§ **WHAT IS EXPECTED**
Copy the following lines word for word.

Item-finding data
-=-=-

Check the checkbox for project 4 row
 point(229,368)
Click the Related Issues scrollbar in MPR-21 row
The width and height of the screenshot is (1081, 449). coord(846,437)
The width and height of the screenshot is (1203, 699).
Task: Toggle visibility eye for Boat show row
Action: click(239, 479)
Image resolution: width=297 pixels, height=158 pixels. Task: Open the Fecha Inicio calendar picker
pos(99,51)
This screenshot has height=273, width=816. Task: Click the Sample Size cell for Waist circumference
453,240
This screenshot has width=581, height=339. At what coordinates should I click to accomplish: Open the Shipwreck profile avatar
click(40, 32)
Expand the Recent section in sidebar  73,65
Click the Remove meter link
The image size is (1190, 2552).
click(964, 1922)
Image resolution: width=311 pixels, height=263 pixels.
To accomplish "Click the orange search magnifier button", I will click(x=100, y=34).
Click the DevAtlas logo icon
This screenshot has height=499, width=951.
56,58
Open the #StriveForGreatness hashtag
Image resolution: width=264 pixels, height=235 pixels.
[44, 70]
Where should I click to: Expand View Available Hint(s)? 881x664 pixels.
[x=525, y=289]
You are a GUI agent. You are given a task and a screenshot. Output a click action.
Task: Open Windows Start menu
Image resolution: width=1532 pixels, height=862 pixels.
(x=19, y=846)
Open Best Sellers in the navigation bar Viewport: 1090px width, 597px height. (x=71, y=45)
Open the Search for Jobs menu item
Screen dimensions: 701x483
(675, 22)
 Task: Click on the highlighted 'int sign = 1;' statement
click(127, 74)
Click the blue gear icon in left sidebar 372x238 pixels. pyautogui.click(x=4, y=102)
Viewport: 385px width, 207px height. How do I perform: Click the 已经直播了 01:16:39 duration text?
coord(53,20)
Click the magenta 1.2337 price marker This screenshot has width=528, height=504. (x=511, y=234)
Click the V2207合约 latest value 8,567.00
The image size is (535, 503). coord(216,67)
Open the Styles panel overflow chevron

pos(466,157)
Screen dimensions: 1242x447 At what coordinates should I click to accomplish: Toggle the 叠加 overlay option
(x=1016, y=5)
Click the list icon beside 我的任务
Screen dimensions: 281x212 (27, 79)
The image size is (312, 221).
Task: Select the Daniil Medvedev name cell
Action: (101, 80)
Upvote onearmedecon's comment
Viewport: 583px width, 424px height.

-=-=-

§ **RESPONSE TO THIS TASK**
Check the checkbox for project 4 row
 point(229,368)
Click the Related Issues scrollbar in MPR-21 row
The width and height of the screenshot is (1081, 449). coord(846,437)
The width and height of the screenshot is (1203, 699).
Task: Toggle visibility eye for Boat show row
Action: click(239, 479)
Image resolution: width=297 pixels, height=158 pixels. Task: Open the Fecha Inicio calendar picker
pos(99,51)
This screenshot has height=273, width=816. Task: Click the Sample Size cell for Waist circumference
453,240
This screenshot has width=581, height=339. At what coordinates should I click to accomplish: Open the Shipwreck profile avatar
click(40, 32)
Expand the Recent section in sidebar  73,65
Click the Remove meter link
The image size is (1190, 2552).
click(964, 1922)
Image resolution: width=311 pixels, height=263 pixels.
To accomplish "Click the orange search magnifier button", I will click(x=100, y=34).
Click the DevAtlas logo icon
This screenshot has height=499, width=951.
56,58
Open the #StriveForGreatness hashtag
Image resolution: width=264 pixels, height=235 pixels.
[44, 70]
Where should I click to: Expand View Available Hint(s)? 881x664 pixels.
[x=525, y=289]
You are a GUI agent. You are given a task and a screenshot. Output a click action.
Task: Open Windows Start menu
Image resolution: width=1532 pixels, height=862 pixels.
(x=19, y=846)
Open Best Sellers in the navigation bar Viewport: 1090px width, 597px height. (x=71, y=45)
Open the Search for Jobs menu item
Screen dimensions: 701x483
(675, 22)
 Task: Click on the highlighted 'int sign = 1;' statement
click(127, 74)
Click the blue gear icon in left sidebar 372x238 pixels. pyautogui.click(x=4, y=102)
Viewport: 385px width, 207px height. How do I perform: Click the 已经直播了 01:16:39 duration text?
coord(53,20)
Click the magenta 1.2337 price marker This screenshot has width=528, height=504. (x=511, y=234)
Click the V2207合约 latest value 8,567.00
The image size is (535, 503). coord(216,67)
Open the Styles panel overflow chevron

pos(466,157)
Screen dimensions: 1242x447 At what coordinates should I click to accomplish: Toggle the 叠加 overlay option
(x=1016, y=5)
Click the list icon beside 我的任务
Screen dimensions: 281x212 (27, 79)
The image size is (312, 221).
Task: Select the Daniil Medvedev name cell
Action: (101, 80)
Upvote onearmedecon's comment
Viewport: 583px width, 424px height.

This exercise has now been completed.